### Directions:
The listing below holds a line with "You are a computer-use agent." and a later line with "Instruction: Open the". Write out those two lines and every line between them, exactly, and nothing else.

══ Source information

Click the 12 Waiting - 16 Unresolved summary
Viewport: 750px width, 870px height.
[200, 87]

════
══ Source information

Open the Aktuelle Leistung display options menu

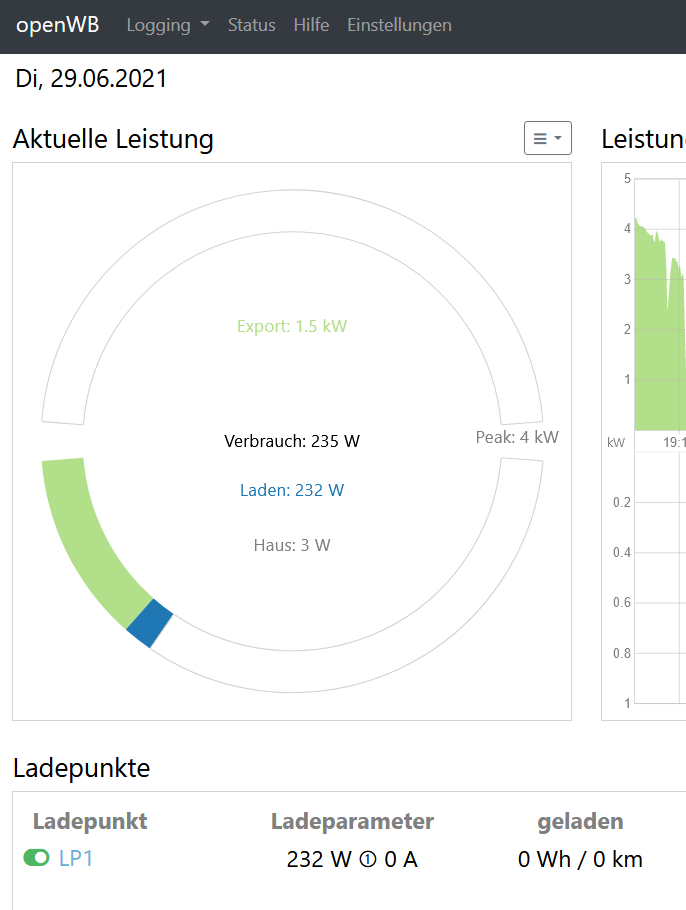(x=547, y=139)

════
══ Source information

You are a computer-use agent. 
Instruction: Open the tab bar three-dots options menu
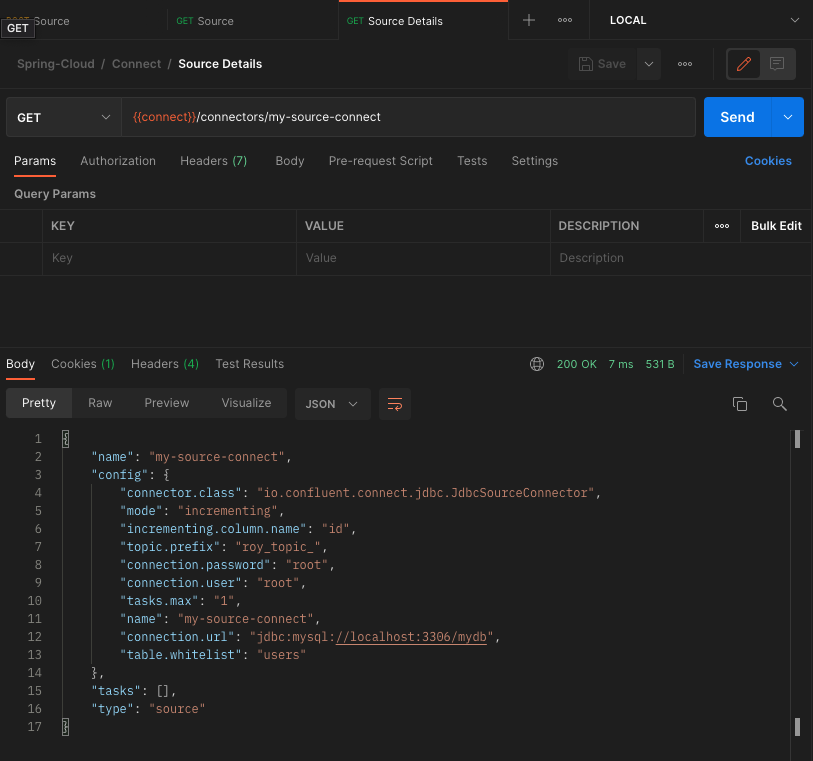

════

### Result:
You are a computer-use agent. 
Instruction: Open the tab bar three-dots options menu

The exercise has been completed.